• **Dataset**:
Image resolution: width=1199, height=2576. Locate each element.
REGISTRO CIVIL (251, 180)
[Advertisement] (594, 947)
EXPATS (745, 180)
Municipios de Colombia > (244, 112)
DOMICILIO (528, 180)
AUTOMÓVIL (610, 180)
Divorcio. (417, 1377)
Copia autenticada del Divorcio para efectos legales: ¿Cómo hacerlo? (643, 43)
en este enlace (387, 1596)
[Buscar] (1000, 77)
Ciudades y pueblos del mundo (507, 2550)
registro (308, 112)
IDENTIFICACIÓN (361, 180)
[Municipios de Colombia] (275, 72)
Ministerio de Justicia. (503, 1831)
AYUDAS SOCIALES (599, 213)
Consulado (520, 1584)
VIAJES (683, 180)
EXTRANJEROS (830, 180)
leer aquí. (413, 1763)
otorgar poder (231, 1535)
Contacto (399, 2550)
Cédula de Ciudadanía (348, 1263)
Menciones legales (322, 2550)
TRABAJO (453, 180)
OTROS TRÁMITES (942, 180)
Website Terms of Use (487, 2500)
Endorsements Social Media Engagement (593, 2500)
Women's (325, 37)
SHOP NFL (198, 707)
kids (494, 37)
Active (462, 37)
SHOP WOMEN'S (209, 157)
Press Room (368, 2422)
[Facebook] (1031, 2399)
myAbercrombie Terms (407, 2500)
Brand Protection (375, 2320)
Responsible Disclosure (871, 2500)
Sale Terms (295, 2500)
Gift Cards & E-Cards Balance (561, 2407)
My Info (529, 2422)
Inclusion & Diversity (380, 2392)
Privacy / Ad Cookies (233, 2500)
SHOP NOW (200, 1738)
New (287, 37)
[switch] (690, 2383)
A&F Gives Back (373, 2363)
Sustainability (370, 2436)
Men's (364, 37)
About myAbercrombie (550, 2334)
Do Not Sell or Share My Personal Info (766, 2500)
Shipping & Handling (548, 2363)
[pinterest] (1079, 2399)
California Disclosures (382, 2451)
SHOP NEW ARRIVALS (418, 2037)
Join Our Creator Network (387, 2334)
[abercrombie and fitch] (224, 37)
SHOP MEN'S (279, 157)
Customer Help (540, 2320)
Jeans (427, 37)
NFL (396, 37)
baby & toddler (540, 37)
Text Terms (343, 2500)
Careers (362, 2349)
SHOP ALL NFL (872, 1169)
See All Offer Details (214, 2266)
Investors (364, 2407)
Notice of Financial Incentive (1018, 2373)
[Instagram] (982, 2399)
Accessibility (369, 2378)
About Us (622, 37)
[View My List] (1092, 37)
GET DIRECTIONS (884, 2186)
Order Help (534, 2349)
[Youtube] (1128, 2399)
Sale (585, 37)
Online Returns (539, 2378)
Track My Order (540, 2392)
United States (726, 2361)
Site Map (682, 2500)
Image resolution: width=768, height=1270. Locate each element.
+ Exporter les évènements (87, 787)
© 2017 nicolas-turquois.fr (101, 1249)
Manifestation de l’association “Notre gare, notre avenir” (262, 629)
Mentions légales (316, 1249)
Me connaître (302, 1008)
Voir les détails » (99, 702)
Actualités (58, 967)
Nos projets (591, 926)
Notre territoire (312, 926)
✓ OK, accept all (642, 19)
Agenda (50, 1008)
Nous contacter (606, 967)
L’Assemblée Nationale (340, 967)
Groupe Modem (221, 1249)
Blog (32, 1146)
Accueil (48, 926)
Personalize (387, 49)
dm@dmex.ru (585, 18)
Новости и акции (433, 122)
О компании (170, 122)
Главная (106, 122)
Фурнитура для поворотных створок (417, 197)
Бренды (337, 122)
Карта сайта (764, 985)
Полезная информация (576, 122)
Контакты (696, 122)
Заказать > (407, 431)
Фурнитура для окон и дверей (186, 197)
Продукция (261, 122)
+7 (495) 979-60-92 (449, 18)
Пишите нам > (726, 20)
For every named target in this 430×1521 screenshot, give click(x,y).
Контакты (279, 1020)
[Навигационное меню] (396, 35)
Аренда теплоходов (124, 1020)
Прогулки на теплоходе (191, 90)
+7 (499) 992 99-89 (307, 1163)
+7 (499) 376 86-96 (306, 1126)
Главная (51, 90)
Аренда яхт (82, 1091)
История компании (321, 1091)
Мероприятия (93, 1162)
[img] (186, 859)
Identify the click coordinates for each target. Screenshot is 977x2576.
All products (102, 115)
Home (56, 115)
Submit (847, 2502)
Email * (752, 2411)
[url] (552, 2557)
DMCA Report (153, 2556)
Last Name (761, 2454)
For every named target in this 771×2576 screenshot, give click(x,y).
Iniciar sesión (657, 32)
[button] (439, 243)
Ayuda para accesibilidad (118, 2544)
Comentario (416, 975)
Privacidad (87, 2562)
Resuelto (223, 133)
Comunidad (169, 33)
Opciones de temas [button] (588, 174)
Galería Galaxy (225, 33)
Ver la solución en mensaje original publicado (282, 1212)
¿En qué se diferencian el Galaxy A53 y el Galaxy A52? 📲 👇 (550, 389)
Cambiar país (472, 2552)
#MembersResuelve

• **Exercise aim**: The entries above hold a line with "Ciudades y pueblos del mundo (507, 2550)" and a later line with "otorgar poder (231, 1535)". Write out exactly those lines and all lines between, nothing more.

• **Output**:
Ciudades y pueblos del mundo (507, 2550)
registro (308, 112)
IDENTIFICACIÓN (361, 180)
[Municipios de Colombia] (275, 72)
Ministerio de Justicia. (503, 1831)
AYUDAS SOCIALES (599, 213)
Consulado (520, 1584)
VIAJES (683, 180)
EXTRANJEROS (830, 180)
leer aquí. (413, 1763)
otorgar poder (231, 1535)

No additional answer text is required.